═════ Extracted data ═════

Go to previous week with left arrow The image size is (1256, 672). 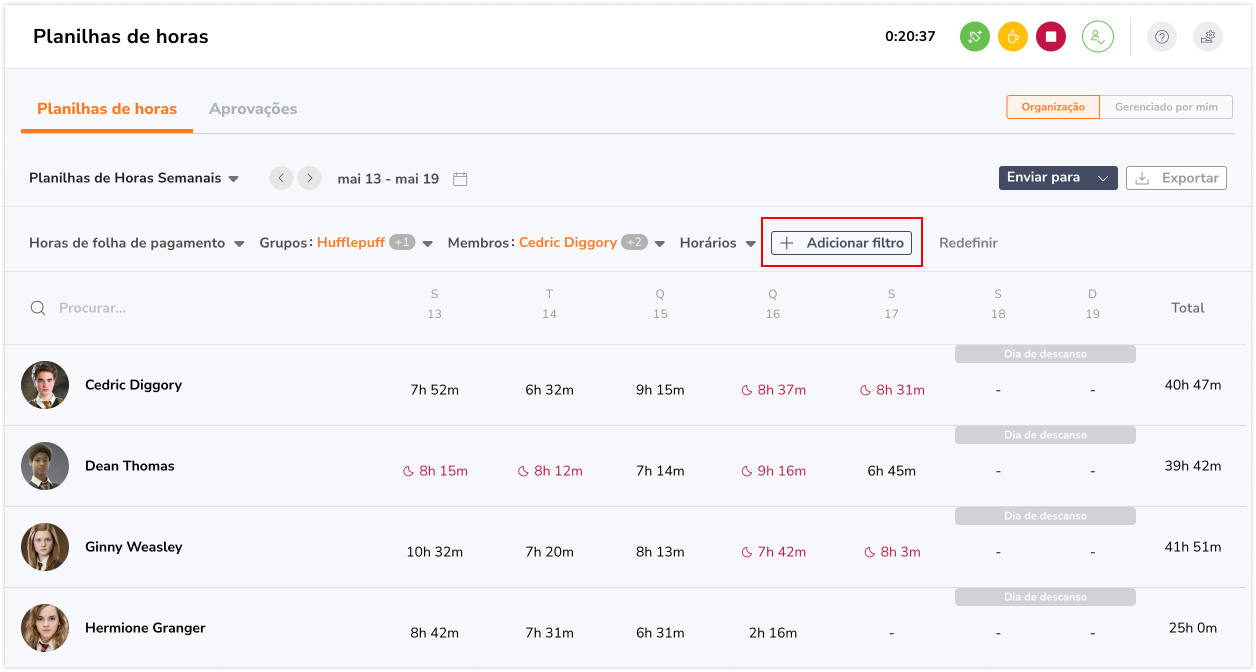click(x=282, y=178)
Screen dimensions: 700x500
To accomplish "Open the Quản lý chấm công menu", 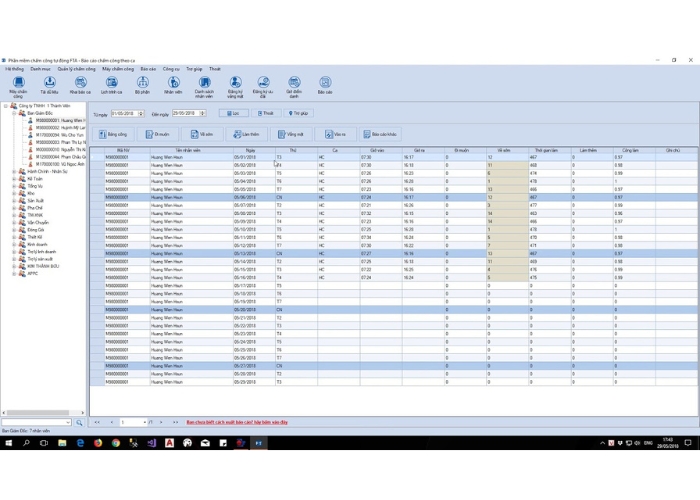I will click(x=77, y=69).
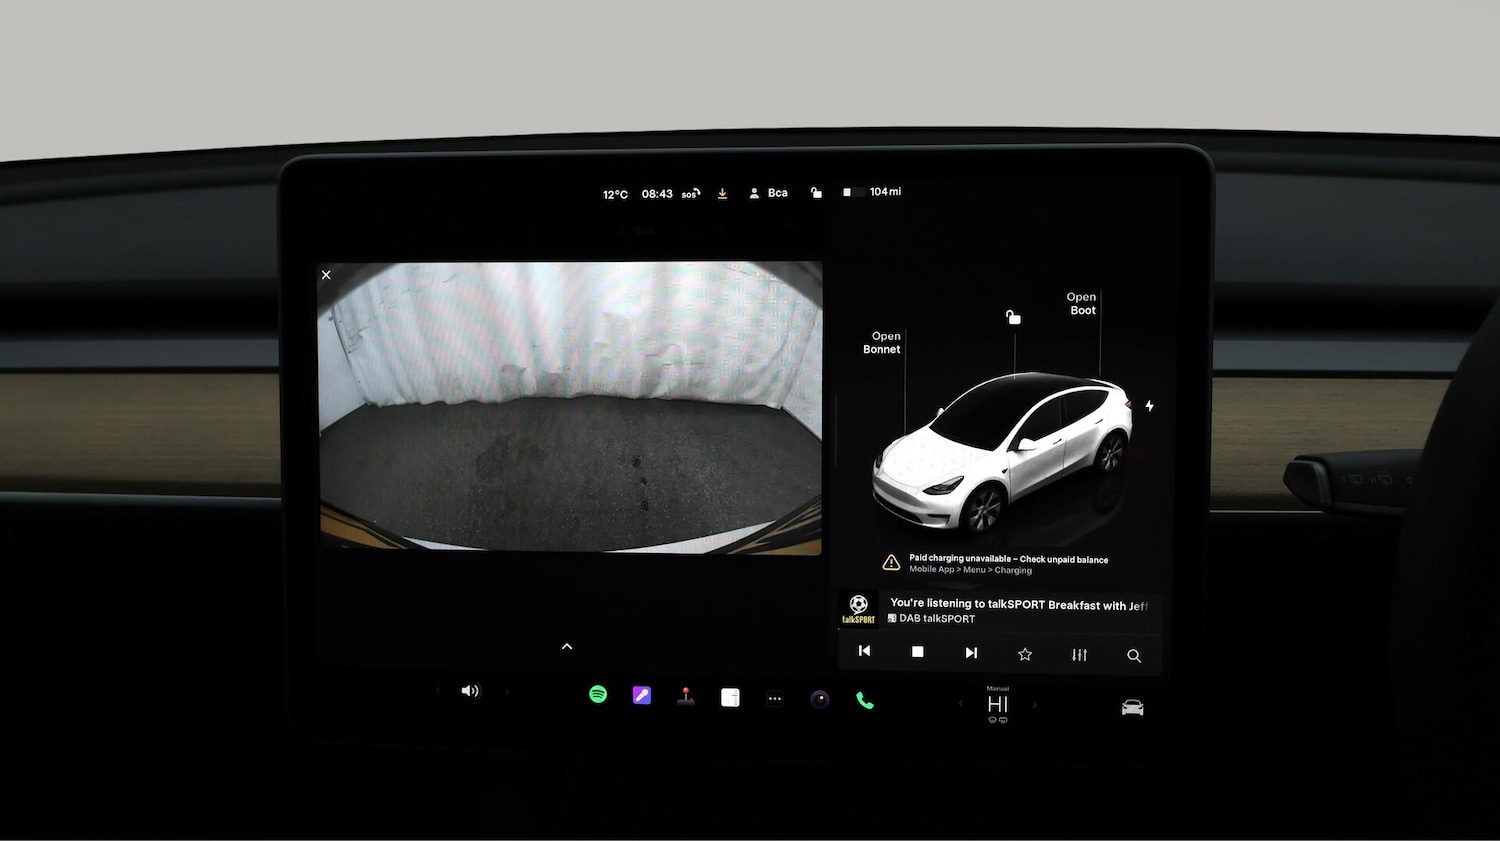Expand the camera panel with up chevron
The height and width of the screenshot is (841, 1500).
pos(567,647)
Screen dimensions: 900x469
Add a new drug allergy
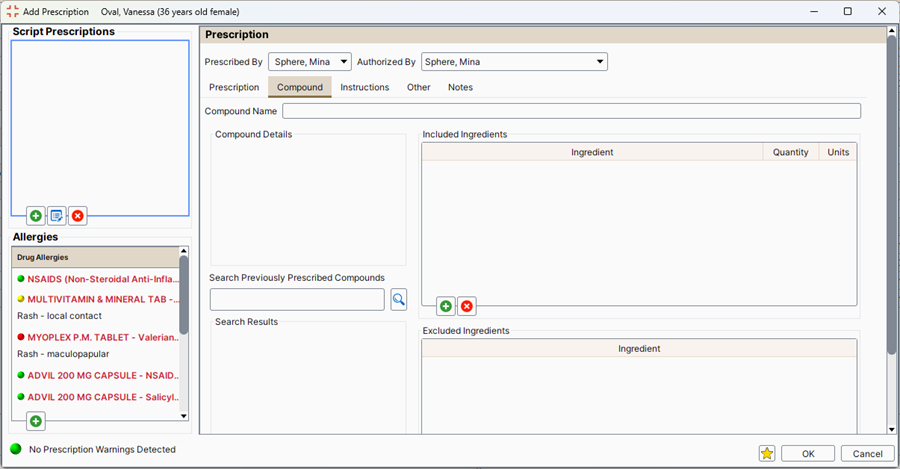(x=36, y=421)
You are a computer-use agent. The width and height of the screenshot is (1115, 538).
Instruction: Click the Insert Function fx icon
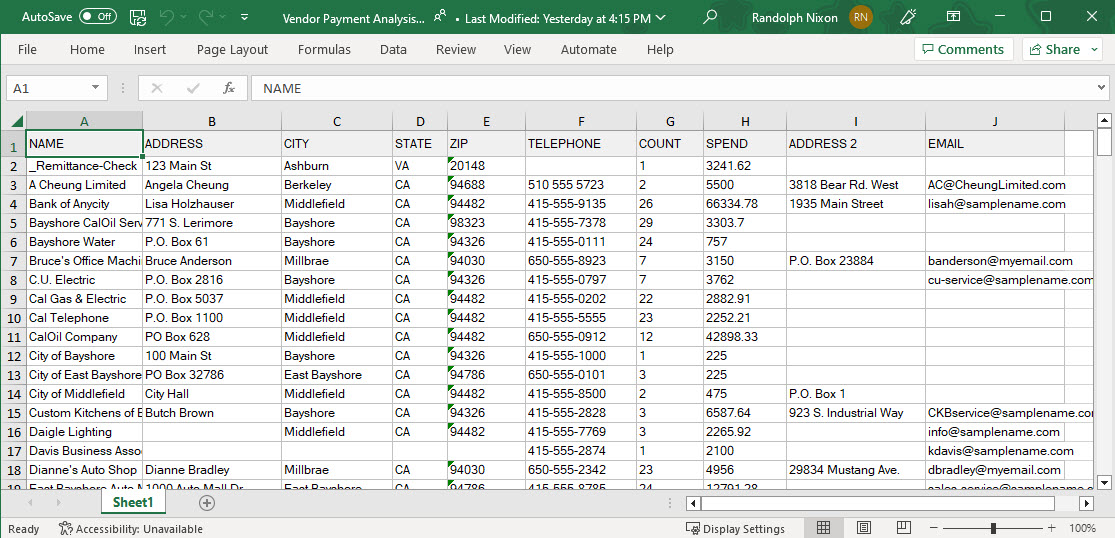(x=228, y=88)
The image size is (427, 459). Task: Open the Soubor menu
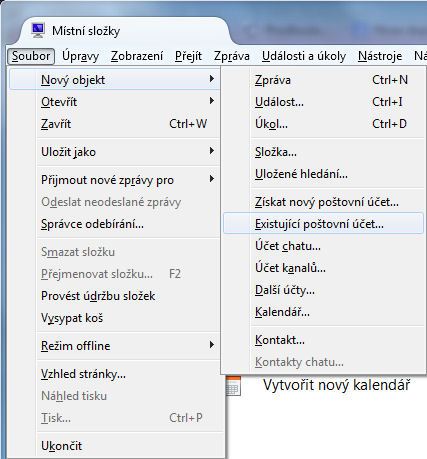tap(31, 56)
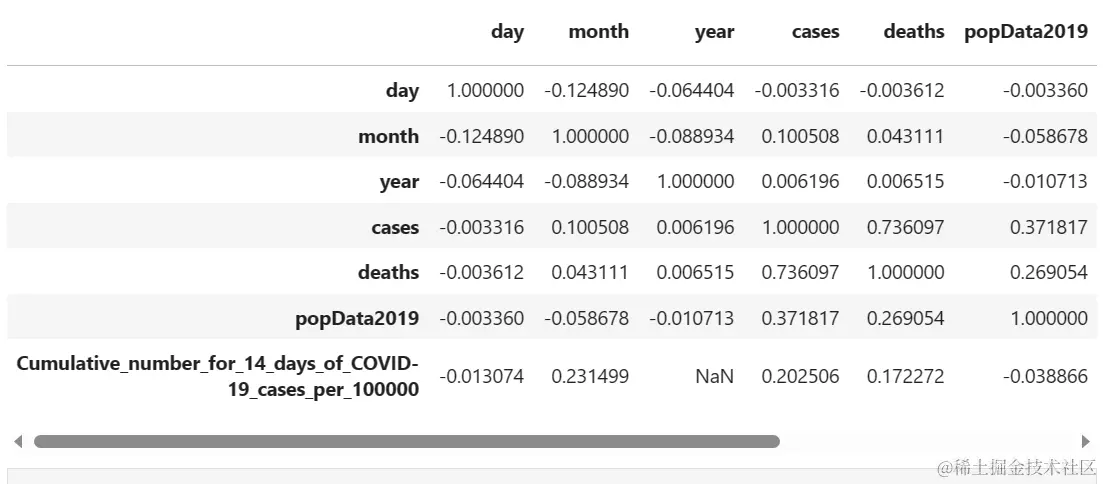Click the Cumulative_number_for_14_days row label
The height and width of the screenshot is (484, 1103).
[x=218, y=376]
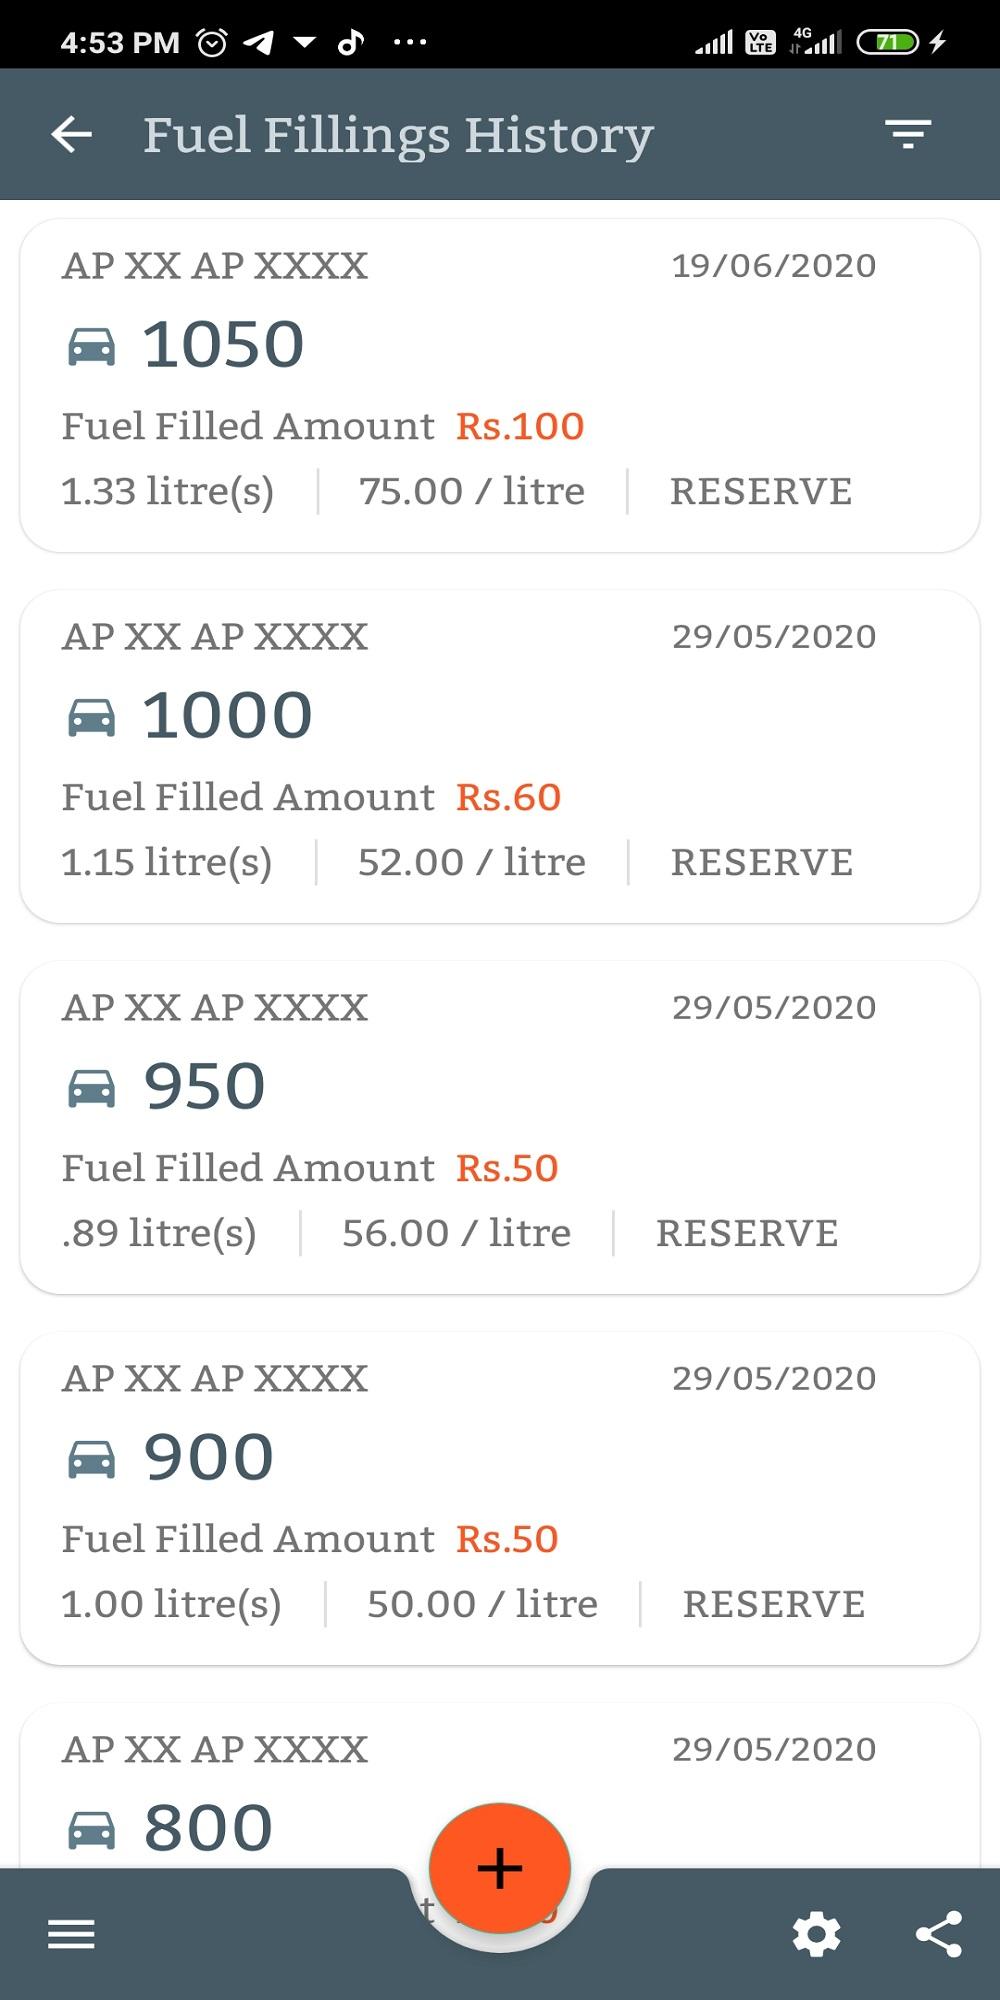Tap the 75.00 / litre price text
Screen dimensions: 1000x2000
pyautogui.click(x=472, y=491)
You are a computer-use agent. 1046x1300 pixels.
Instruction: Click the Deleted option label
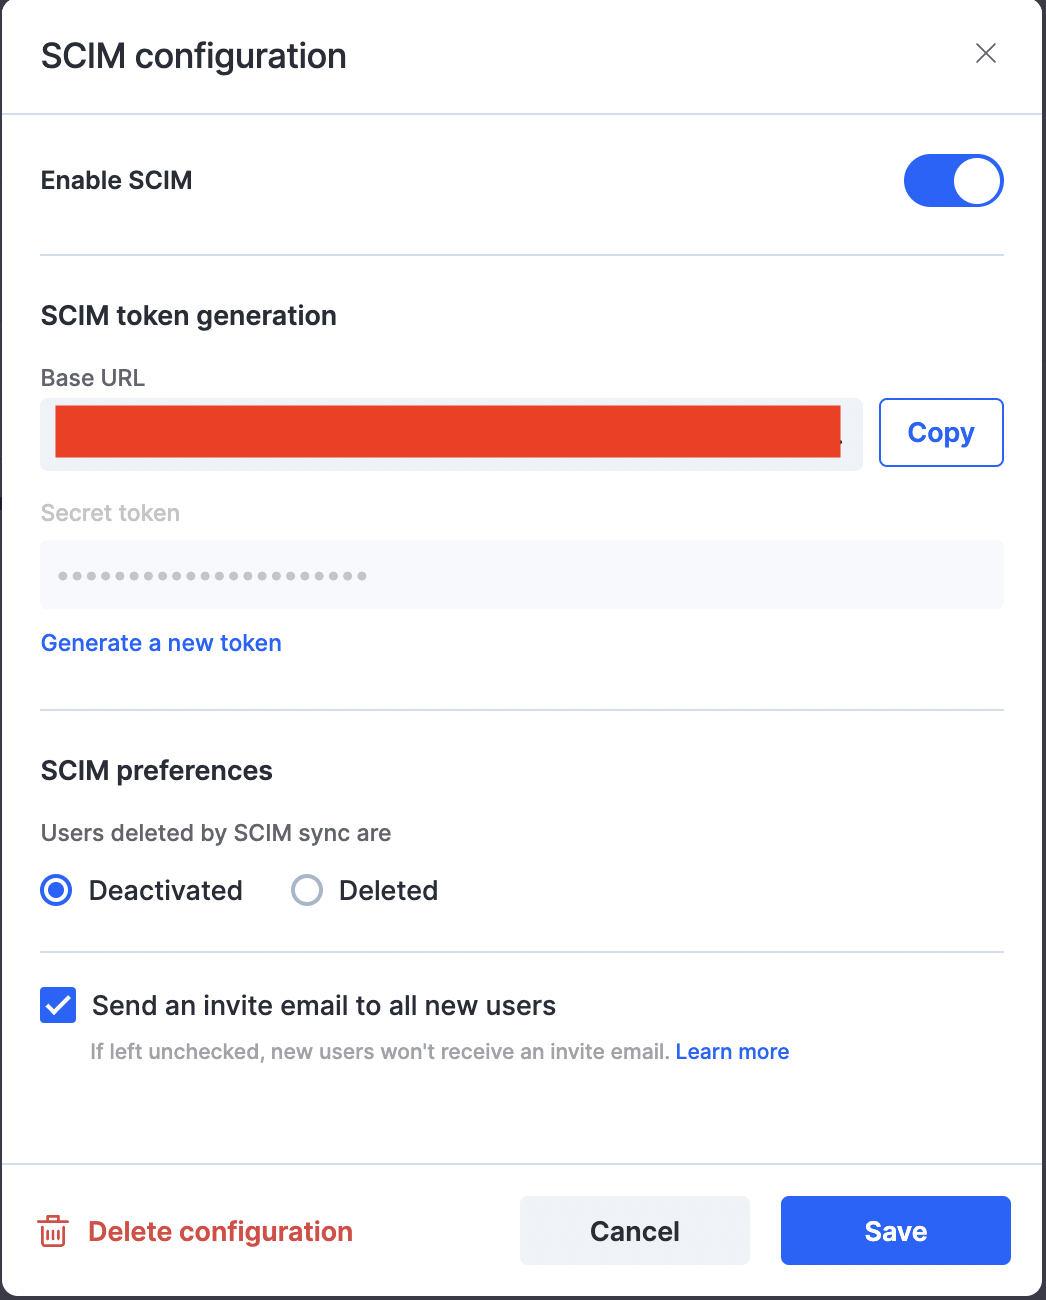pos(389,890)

═════

◆ Exercise directions:
Please return a copy of each line in the entries that has the string "agent".

◆ Solution for this problem:
You are a computer-use agent. The width and height of the screenshot is (1115, 538).
You are a computer-use agent. 1046x1300 pixels.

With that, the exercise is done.